By Saqib Iqbal Ahmed
NEW YORK (Reuters) - Wall Street's top banks were not immediately swayed Wednesday by signals from the Federal Reserve that the pace of interest rate hikes could pick up significantly next year, sticking instead to a view that the U.S. central bank will lift borrowing costs no more than twice in 2017, according to a Reuters poll.
The poll of primary dealers - the 23 banks that do business directly with the Fed - also showed that a majority of the participants expect U.S. President-elect Donald Trump's economic plans to boost business investment, a notably absent factor in the current economic expansion.

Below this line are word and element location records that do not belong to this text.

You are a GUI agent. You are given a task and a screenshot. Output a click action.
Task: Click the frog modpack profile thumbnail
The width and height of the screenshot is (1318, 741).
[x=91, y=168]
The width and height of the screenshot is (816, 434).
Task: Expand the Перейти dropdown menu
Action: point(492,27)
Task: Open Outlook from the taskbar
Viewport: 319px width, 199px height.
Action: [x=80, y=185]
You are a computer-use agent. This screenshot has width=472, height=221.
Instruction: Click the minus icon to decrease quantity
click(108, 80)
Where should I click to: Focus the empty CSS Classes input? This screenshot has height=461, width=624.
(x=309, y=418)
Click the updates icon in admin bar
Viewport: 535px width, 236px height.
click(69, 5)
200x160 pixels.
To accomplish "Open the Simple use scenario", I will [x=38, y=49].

The Fed on Wednesday raised interest rates by a quarter point, only its second rate hike since the Great Recession and a year since the previous increase. Policy makers signalled as many as three increases in 2017 as the Trump administration takes over with promises to boost growth through tax cuts, spending and deregulation.
The Fed's decision, regarded as a virtual certainty by financial markets in the wake of a string of generally strong economic reports, raised the target federal funds rate 25 basis points to between 0.50 percent and 0.75 percent.
"It's a little bit more hawkish than expected. They moved up the dots a little bit more aggressively in the near term," said Aaron Kohli, interest rate strategist at BMO Capital Markets, in New York.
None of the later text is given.